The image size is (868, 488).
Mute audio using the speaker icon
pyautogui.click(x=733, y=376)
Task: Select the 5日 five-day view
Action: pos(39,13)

● ● ● ● ●

Requirement: Could I ask you to return the records exactly and in full?

Response to the exercise:
The image size is (868, 488).
Mute audio using the speaker icon
pyautogui.click(x=733, y=376)
Task: Select the 5日 five-day view
Action: pos(39,13)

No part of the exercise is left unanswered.